I'm new to fortran and to gfortran. I learned that whole expression arrays are calculated in parallel, but I see that calculations only take place in just one core of my computer.
I use the following code:
program prueba_matrices
implicit none
integer, parameter :: num = 5000
double precision, dimension(1:num,1:num) :: A, B, C
double precision, dimension (num*num) :: temp
integer :: i
temp = (/ (i/2.0, i=1,num*num) /)
A = reshape(temp, (/ num, num/) )
B = reshape(temp, (/ num, num/) )
C = matmul(A , B)
end program prueba_matrices
I complie like this:
gfortran prueba_matrices.f03 -o prueba_gfortran
And, watching the graphs produced in real time by gnome-system-monitor, I can see that there is only one core working. If I substitute the line with the calculation
C = matmul(A , B)
for
C = A * B
It yields the same behaviour.
What am I doing wrong?
GFortran/GCC does have some automatic parallelization features, see http://gcc.gnu.org/wiki/AutoParInGCC . They are frequently not that good, so they are not enabled at any of the -ON optimization levels, you have to select it specifically with -ftree-parallelize-loops=N, where N is the number of threads you want to use. Note however that in your example above a loop like "A*B" is likely constrainet by memory bandwidth (for sufficiently large arrays), and thus adding cores might not help that much. Furthermore, the MATMUL intrinsic leads to an implementation in the gfortran runtime library, which is not compiled with the autopar options (unless you have specifically built it that way).

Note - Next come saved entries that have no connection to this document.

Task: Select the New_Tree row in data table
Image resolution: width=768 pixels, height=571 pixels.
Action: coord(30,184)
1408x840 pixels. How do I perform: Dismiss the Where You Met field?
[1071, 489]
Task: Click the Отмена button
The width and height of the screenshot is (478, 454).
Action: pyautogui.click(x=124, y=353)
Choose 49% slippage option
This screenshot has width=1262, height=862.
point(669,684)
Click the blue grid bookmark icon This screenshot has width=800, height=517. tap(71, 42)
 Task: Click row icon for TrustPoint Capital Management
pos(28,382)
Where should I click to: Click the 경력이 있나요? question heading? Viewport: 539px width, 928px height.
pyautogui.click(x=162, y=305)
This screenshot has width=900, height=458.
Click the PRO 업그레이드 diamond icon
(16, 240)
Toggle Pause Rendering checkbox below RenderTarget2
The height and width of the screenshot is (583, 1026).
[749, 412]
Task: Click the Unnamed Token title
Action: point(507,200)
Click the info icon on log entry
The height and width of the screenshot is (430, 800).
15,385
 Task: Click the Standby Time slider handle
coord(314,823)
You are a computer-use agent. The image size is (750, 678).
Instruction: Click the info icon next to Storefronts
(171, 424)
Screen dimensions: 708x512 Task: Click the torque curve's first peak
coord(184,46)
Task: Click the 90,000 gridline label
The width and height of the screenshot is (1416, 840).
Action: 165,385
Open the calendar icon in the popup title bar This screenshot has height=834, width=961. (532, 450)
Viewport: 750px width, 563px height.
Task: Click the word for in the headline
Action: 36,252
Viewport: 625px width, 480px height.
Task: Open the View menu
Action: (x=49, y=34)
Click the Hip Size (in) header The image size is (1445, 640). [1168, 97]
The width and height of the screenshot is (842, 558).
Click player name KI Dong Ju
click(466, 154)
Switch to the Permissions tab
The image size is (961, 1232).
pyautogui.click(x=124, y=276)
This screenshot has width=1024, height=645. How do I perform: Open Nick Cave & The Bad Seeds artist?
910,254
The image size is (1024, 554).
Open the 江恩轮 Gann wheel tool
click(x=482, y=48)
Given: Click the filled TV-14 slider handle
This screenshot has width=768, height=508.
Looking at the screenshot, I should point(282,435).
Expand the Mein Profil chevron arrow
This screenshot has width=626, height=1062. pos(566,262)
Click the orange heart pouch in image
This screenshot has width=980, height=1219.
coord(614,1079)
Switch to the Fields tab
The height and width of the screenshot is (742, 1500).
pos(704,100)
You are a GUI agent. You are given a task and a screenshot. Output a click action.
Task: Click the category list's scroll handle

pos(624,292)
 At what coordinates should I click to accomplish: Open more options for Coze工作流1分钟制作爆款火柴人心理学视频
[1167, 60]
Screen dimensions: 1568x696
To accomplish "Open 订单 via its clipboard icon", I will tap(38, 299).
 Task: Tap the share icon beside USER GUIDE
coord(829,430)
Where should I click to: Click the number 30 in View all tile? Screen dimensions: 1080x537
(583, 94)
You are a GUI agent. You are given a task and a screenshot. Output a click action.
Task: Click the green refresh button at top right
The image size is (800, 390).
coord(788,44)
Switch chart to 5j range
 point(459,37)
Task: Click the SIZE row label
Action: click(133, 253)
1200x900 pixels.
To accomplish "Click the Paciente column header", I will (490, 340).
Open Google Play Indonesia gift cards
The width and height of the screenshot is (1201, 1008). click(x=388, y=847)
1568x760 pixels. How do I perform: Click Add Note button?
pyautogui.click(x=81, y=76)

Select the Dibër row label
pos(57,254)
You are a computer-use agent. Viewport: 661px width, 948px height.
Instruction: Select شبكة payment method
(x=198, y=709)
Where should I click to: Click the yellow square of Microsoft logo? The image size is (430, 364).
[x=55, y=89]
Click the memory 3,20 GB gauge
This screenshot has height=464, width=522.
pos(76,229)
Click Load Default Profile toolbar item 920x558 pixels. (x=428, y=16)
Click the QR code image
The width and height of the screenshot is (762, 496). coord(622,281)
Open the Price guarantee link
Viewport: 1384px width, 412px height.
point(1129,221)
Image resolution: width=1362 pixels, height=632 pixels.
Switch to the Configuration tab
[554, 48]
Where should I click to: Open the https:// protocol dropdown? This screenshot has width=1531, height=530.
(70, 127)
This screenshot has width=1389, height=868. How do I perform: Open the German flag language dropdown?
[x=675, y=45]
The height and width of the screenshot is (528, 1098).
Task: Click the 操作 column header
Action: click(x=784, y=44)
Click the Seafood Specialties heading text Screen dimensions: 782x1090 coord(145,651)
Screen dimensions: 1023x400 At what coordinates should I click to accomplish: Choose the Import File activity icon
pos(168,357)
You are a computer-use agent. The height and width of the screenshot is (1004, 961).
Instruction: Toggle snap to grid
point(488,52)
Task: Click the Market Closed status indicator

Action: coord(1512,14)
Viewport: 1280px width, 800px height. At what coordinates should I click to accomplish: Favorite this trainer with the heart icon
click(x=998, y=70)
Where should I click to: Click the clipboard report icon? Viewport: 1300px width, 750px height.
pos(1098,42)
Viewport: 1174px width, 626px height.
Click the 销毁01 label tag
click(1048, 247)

What could help your example code above more is to actually enable any optimization at all. With -O3 Gfortran automatically enables vectorization, which can be seen as a way to parallelize loops as well, although not over several cpu cores.
If you want your call to matmult from gfortran to be multithreaded, easiest is to simply link to external BLAS package that has been compiled with multithreading support. Candidates include OpenBlas (née Goto Blas), ATLAS, or commercial packages like Intel's MKL, AMD's ACML, or Apple's accelerate framework.
So for instance, for this simple example:
program timematmult
real, allocatable, dimension(:,:) :: A, B, C
integer, parameter :: N = 2048
allocate( A(N,N) )
allocate( B(N,N) )
allocate( C(N,N) )
call random_seed
call random_number(A)
call random_number(B)
C = matmul(A,B)
print *, C(1,1)
deallocate(C)
deallocate(B)
deallocate(A)
end program timematmult
With the base matmul:
$ gfortran -o matmult matmult.f90
$ time ./matmult
514.38751
real 0m6.518s
user 0m6.374s
sys 0m0.021s
and with the multithreaded gotoblas library:
$ gfortran -o matmult matmult.f90 -fexternal-blas -lgoto2
$ time ./matmult
514.38696
real 0m0.564s
user 0m2.202s
sys 0m0.964s
Note in particular here that the real time is less than the user time, indicating multiple cores are being used.
I think that a key sentence in the course that you cited is "With array assignment there is no implied order of the individual assignments, they are performed, conceptually, in parallel." The key word is "conceptually". It isn't saying that whole array expressions are actually executed in parallel; you shouldn't expect more than one core to be used. For that, you need to use OpenMP or MPI (outside of Fortran itself) or the coarrays of Fortran 2008.
EDIT: Fortran didn't have, as part of the language, actual parallel execution until the coarrays of Fortran 2008. Some compilers might provide parallelization otherwise and some language features make it easier for compilers to implement parallel execution (optionally). The sentence that I cited from the web article better states reality than the portion you cite. Whole-array expressions were not intended to require parallel execution; they are a syntactical convenience to the programmer, making the language higher level, so that array operations can be expressed in single statements, without writing do loops. In any case, no article on the web is definitive. Your observation of the lack of parallel executions shows which statement is correct. It does not contradict the Fortran language.